Sex-specific susceptibility to psychotic-like states provoked by prenatal THC exposure: Reversal by pregnenolone.

Abstract

Sociocultural attitudes towards cannabis legalization contribute to the common misconception that it is a relatively safe drug and its use during pregnancy poses no risk to the fetus. However, longitudinal studies demonstrate that maternal cannabis exposure results in adverse outcomes in the offspring, with a heightened risk for developing psychopathology. One of the most reported psychiatric outcomes is the proneness to psychotic-like experiences during childhood. How exposure to cannabis during gestation increases psychosis susceptibility in children and adolescents remains elusive. Preclinical research has indicated that in utero exposure to the major psychoactive component of cannabis, delta-9-tetrahydrocannabinol (THC), deranges brain developmental trajectories towards vulnerable psychotic-like endophenotypes later in life. Here, we present how prenatal THC exposure (PCE) deregulates mesolimbic dopamine development predisposing the offspring to schizophrenia-relevant phenotypes, exclusively when exposed to environmental challenges, such as stress or THC. Detrimental effects of PCE are sex-specific because female offspring do not display psychotic-like outcomes upon exposure to these challenges.

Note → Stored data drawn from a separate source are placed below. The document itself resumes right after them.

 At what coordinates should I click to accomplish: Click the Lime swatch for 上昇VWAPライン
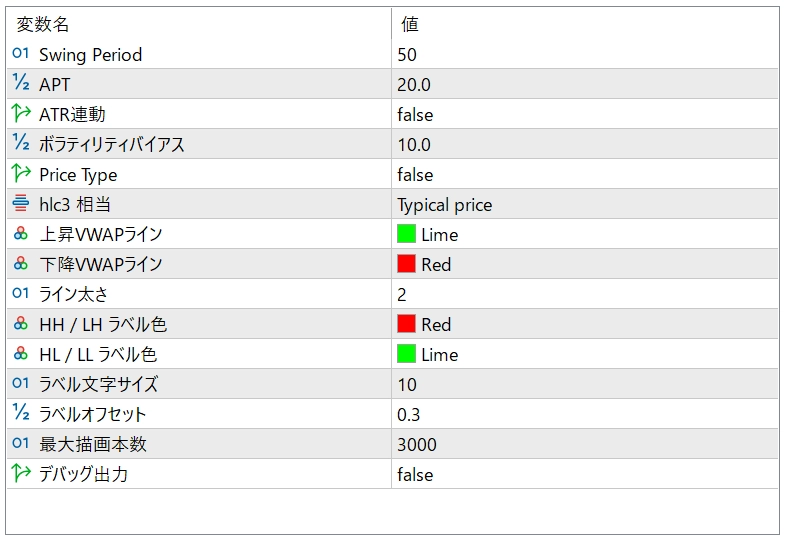(406, 235)
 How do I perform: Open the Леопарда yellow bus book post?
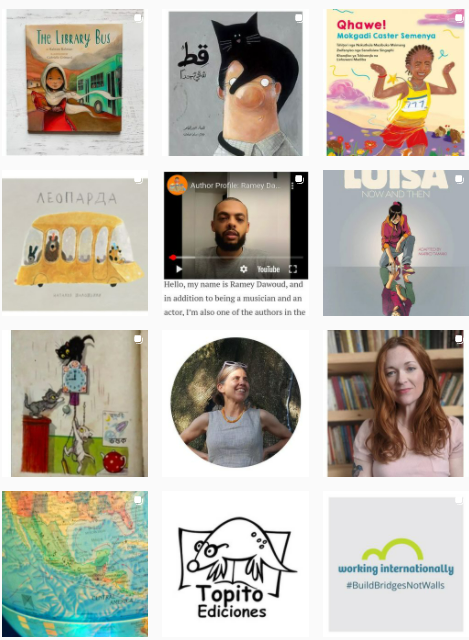click(x=75, y=243)
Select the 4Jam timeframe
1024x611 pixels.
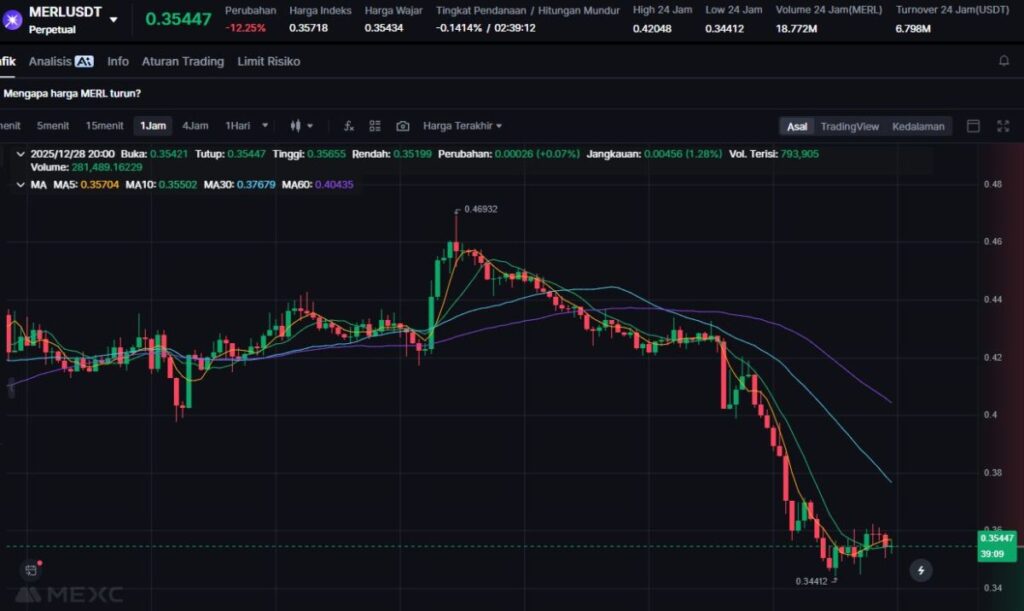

Moreover, we present how pregnenolone, a neurosteroid that showed beneficial properties on the effects elicited by cannabis intoxication, normalizes mesolimbic dopamine function and rescues psychotic-like phenotypes. We, therefore, suggest this neurosteroid as a safe "disease-modifying" aid to prevent the onset of psychoses in vulnerable individuals. Our findings corroborate clinical evidence and highlight the relevance of early diagnostic screening and preventative strategies for young individuals at risk for mental diseases, such as male PCE offspring.